O Hezbollah prometeu uma “resposta apropriada” e pediu o fim das negociações “humilhantes” com Israel. Autoridades libanesas condenaram os ataques, classificando-os como violações do direito internacional e do acordo de paz, e enfatizando que as vítimas civis não são alvos militares. As informações são da agência Reuters.
Ataques em Ansar e Deir El Zahrani deixam rastro de destruição
Em Ansar, um ataque de aviões de guerra israelenses atingiu uma casa, resultando na morte de sete pessoas, incluindo três crianças e duas mulheres, segundo a mídia local. Outro bombardeio em Deir El Zahrani causou a morte de duas pessoas. Ao todo, onze civis ficaram feridos nos ataques, que aumentam a preocupação com a escalada da violência na região.

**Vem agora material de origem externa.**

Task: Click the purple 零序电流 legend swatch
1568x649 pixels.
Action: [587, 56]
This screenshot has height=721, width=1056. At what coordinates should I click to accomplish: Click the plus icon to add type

Hezbollah reage e ameaça Israel
O Hezbollah condenou veementemente os ataques israelenses, classificando-os como “agressões” que buscam impor um “fato consumado”. Em comunicado, o grupo afirmou que tais ações “não podem continuar e receberão a resposta apropriada, em defesa do Líbano”. A organização também instou Beirute a encerrar as negociações em andamento com Israel desde abril, que considera “humilhantes”.
Autoridades libanesas criticam ofensiva e negociações
O presidente do Líbano, Joseph Aoun, declarou que os ataques de Israel foram uma “mensagem clara” sobre as negociações em curso. Ele condenou as “contínuas agressões israelenses” e as “repetidas violações do acordo de paz e do direito internacional”, que resultaram na morte de uma família inteira em Ansar. O primeiro-ministro libanês, Nawaf Salam, também se manifestou, afirmando que “as vítimas do ataque israelense ao vilarejo de Ansar não são ‘infraestrutura militar'”.
Contexto das negociações e acordo de paz
As Forças Armadas de Israel declararam ter atingido “estruturas do Hezbollah” em resposta a ações contra seus soldados. A situação ocorre em um momento em que Líbano e Israel negociam um acordo de paz mediado pelos EUA. O acordo prevê a retirada gradual das tropas israelenses do sul libanês e a expansão do controle do Exército do Líbano. Contudo, o Hezbollah rejeita o processo. O conflito mais recente já causou a morte de pelo menos 4.300 pessoas no Líbano desde 2 de março.